**OBIETTIVO DELL'ESERCIZIO**
Riporta tutte le righe seguenti sotto forma di elenco numerato, tralasciando quelle vuote.

======

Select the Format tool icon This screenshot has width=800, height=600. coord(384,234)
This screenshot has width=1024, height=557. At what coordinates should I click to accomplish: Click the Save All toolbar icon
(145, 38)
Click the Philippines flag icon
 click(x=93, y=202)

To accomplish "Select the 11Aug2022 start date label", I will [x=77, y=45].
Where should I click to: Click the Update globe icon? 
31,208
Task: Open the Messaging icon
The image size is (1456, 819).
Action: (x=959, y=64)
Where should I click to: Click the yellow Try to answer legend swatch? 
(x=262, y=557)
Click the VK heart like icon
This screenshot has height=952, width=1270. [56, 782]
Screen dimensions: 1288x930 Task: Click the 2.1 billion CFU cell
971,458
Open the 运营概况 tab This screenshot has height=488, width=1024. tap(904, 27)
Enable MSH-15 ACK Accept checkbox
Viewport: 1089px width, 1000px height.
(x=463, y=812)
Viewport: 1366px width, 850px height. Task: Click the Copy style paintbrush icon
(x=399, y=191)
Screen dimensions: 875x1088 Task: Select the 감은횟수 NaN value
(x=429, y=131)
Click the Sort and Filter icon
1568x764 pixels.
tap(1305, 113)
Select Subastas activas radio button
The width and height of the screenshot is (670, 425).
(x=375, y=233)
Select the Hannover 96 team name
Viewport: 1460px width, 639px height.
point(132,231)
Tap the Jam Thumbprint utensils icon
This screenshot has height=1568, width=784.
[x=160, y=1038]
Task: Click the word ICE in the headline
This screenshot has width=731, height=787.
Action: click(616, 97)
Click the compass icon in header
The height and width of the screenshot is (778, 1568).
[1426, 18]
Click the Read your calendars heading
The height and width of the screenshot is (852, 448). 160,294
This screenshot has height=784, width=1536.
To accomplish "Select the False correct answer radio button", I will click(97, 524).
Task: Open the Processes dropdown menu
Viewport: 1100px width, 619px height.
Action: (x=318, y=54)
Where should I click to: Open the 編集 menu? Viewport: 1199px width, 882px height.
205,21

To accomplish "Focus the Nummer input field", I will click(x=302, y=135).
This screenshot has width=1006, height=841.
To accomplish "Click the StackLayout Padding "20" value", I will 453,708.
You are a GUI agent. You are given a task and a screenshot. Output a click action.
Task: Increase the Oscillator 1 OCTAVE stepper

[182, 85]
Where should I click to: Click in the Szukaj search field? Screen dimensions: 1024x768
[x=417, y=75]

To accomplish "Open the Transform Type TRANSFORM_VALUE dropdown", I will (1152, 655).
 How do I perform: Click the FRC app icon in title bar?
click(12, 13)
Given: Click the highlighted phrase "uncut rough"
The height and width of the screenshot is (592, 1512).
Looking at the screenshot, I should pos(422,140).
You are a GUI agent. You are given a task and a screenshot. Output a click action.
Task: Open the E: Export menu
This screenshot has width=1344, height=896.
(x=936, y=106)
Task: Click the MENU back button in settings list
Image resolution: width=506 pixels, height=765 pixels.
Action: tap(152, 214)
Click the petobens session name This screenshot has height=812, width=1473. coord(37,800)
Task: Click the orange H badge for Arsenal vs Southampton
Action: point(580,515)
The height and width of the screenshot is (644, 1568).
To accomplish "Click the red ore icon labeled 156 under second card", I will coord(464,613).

======

**SOLUZIONE SVOLTA**
1. Select the Format tool icon This screenshot has width=800, height=600. coord(384,234)
2. This screenshot has width=1024, height=557. At what coordinates should I click to accomplish: Click the Save All toolbar icon
3. (145, 38)
4. Click the Philippines flag icon
5.  click(x=93, y=202)
6. To accomplish "Select the 11Aug2022 start date label", I will [x=77, y=45].
7. Where should I click to: Click the Update globe icon? 
8. 31,208
9. Task: Open the Messaging icon
10. The image size is (1456, 819).
11. Action: (x=959, y=64)
12. Where should I click to: Click the yellow Try to answer legend swatch? 
13. (x=262, y=557)
14. Click the VK heart like icon
15. This screenshot has height=952, width=1270. [56, 782]
16. Screen dimensions: 1288x930 Task: Click the 2.1 billion CFU cell
17. 971,458
18. Open the 运营概况 tab This screenshot has height=488, width=1024. tap(904, 27)
19. Enable MSH-15 ACK Accept checkbox
20. Viewport: 1089px width, 1000px height.
21. (x=463, y=812)
22. Viewport: 1366px width, 850px height. Task: Click the Copy style paintbrush icon
23. (x=399, y=191)
24. Screen dimensions: 875x1088 Task: Select the 감은횟수 NaN value
25. (x=429, y=131)
26. Click the Sort and Filter icon
27. 1568x764 pixels.
28. tap(1305, 113)
29. Select Subastas activas radio button
30. The width and height of the screenshot is (670, 425).
31. (x=375, y=233)
32. Select the Hannover 96 team name
33. Viewport: 1460px width, 639px height.
34. point(132,231)
35. Tap the Jam Thumbprint utensils icon
36. This screenshot has height=1568, width=784.
37. [x=160, y=1038]
38. Task: Click the word ICE in the headline
39. This screenshot has width=731, height=787.
40. Action: click(616, 97)
41. Click the compass icon in header
42. The height and width of the screenshot is (778, 1568).
43. [1426, 18]
44. Click the Read your calendars heading
45. The height and width of the screenshot is (852, 448). 160,294
46. This screenshot has height=784, width=1536.
47. To accomplish "Select the False correct answer radio button", I will click(97, 524).
48. Task: Open the Processes dropdown menu
49. Viewport: 1100px width, 619px height.
50. Action: (x=318, y=54)
51. Where should I click to: Open the 編集 menu? Viewport: 1199px width, 882px height.
52. 205,21
53. To accomplish "Focus the Nummer input field", I will click(x=302, y=135).
54. This screenshot has width=1006, height=841.
55. To accomplish "Click the StackLayout Padding "20" value", I will 453,708.
56. You are a GUI agent. You are given a task and a screenshot. Output a click action.
57. Task: Increase the Oscillator 1 OCTAVE stepper
58. [182, 85]
59. Where should I click to: Click in the Szukaj search field? Screen dimensions: 1024x768
60. [x=417, y=75]
61. To accomplish "Open the Transform Type TRANSFORM_VALUE dropdown", I will (1152, 655).
62.  How do I perform: Click the FRC app icon in title bar?
63. click(12, 13)
64. Given: Click the highlighted phrase "uncut rough"
65. The height and width of the screenshot is (592, 1512).
66. Looking at the screenshot, I should pos(422,140).
67. You are a GUI agent. You are given a task and a screenshot. Output a click action.
68. Task: Open the E: Export menu
69. This screenshot has width=1344, height=896.
70. (x=936, y=106)
71. Task: Click the MENU back button in settings list
72. Image resolution: width=506 pixels, height=765 pixels.
73. Action: tap(152, 214)
74. Click the petobens session name This screenshot has height=812, width=1473. coord(37,800)
75. Task: Click the orange H badge for Arsenal vs Southampton
76. Action: point(580,515)
77. The height and width of the screenshot is (644, 1568).
78. To accomplish "Click the red ore icon labeled 156 under second card", I will coord(464,613).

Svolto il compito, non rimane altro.